Make sure and combine the butter and the coloring before adding to the pastry or it's really hard to mix in. If you have the powdered coloring made specifically for knafeh you don't need to worry about it, that solves the problem.
8 oz cheese*
8 oz. kataifi dough
1 stick butter
Red and orange food coloring
3/4 c. sugar
3/4 c. water
2 tsp. lemon juice
1/4 - 1 tsp. orange blossom water
In a saucepan cook the sugar and water until bubbling. Add in the lemon juice and cook until the water is clear and the sugar is dissolved. Remove from the heat, stir in the orange blossom water, and pour in to a clean jar. Chill in the fridge, at least 2 hours before using.
Pre-heat the oven to 375F.
Melt the butter and stir in the orange food coloring. Cut the kataifi dough at about 2 inch intervals and then pull apart really well with your hands. Make sure all of the dough is separated. Pour the butter around the dough and mix really well, with your hands, until the dough is uniformly coated and mixed in. Rubbing to combine worked well for me here.
Brush the bottom of a 9 in pan with a tiny bit of butter. Press a fourth of the orange kataifi in to the pen and press firmly to flatten. The cheese should crumble easily, if not grate it on top of the dough. Evenly spread the remaining dough over the cheese and press firmly to flatten.
Bake at 375 for 20 minutes.
Remove from the oven and immediately drizzle with the cold sugar syrup. Garnish the top with chopped pistachios, a small pile in each square serving. Cut in to squares and eat immediately.
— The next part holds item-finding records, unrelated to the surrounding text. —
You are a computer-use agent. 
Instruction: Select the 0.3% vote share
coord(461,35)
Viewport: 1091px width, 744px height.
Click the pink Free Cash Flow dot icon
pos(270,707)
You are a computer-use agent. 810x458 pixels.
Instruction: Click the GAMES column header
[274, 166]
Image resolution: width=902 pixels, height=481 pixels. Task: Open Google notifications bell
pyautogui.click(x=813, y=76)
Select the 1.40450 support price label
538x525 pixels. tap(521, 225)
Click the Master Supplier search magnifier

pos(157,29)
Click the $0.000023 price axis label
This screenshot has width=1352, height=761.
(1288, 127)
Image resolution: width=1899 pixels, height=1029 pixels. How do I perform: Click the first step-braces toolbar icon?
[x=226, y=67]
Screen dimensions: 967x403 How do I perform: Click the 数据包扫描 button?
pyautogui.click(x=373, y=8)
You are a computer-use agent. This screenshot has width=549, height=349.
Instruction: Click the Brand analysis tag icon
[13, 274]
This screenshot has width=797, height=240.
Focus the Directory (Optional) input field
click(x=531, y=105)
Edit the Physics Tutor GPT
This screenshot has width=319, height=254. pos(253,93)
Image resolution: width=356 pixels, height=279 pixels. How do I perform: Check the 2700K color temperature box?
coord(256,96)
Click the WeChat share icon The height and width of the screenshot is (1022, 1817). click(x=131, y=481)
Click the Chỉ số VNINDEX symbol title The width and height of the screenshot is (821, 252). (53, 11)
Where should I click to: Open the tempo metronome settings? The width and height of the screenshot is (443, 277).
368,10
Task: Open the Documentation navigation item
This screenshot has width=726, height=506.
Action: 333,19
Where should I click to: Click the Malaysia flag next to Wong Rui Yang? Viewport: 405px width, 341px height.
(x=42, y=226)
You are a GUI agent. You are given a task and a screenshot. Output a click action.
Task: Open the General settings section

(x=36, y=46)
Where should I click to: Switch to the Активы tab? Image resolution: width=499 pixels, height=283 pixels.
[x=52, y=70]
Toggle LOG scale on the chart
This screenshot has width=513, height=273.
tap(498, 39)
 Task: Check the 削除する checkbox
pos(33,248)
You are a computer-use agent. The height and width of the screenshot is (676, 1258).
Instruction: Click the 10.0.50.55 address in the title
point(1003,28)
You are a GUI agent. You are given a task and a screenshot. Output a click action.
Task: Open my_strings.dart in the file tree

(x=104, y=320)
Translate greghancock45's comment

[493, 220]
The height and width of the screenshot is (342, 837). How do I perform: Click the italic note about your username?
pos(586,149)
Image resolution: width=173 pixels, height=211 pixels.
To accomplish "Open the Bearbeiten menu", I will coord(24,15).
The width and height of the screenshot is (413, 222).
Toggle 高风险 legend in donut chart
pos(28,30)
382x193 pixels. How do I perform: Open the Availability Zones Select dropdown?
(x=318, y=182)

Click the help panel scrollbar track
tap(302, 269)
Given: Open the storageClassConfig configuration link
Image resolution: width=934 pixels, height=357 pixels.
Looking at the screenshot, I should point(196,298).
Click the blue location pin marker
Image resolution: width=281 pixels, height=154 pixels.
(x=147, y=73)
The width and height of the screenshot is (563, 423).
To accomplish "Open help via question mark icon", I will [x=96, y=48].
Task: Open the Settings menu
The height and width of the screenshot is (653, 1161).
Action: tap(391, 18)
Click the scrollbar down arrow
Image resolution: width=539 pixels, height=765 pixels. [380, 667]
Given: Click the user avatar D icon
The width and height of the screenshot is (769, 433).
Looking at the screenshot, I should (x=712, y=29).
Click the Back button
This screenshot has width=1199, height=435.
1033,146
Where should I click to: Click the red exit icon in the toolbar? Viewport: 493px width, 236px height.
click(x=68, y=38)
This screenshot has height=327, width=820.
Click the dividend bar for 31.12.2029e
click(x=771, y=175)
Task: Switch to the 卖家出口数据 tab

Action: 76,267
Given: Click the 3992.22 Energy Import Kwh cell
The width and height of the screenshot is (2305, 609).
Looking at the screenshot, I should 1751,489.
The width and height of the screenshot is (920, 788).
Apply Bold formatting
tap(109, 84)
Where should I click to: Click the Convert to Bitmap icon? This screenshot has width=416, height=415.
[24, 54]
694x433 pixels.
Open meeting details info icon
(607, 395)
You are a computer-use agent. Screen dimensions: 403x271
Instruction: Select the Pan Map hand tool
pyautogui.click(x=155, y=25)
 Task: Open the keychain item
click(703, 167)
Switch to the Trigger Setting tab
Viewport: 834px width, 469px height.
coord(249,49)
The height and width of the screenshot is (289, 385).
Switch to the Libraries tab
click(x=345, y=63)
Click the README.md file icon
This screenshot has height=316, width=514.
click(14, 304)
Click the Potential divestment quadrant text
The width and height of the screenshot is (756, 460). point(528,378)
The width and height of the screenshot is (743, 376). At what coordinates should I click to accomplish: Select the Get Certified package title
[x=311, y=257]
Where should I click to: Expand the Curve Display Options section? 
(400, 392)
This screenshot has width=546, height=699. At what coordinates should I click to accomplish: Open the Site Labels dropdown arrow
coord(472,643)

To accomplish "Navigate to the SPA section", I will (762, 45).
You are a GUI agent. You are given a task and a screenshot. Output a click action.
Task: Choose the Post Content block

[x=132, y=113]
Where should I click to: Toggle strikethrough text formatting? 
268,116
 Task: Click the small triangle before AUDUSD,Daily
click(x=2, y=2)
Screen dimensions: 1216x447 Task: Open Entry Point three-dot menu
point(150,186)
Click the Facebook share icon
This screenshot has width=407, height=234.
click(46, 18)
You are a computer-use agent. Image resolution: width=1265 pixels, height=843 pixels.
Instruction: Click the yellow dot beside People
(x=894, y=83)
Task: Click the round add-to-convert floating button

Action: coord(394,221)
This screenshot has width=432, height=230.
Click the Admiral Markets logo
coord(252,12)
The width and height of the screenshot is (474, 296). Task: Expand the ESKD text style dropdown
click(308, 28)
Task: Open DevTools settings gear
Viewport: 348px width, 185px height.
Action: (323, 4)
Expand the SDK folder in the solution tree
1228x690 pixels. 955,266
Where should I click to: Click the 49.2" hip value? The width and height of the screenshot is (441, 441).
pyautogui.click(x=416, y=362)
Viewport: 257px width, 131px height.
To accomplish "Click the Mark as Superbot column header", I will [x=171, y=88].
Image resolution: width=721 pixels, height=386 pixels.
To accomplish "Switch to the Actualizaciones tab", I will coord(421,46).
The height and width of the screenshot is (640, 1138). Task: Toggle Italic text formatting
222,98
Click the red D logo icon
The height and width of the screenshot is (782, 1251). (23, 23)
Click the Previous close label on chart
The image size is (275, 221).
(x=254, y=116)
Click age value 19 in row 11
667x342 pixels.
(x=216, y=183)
*If you can't find knafeh cheese cut 6 ounces of mozzarella cheese in to chunks and rinse really well. Allow to sit in the fridge covered in water overnight to remove some of the salt. Grate or crumble and combine the 6 ounces of rinsed mozzarella and 3 ounces of mascarpone cheese. Drop over the bottom layer of dough and proceed with the rest of the recipe.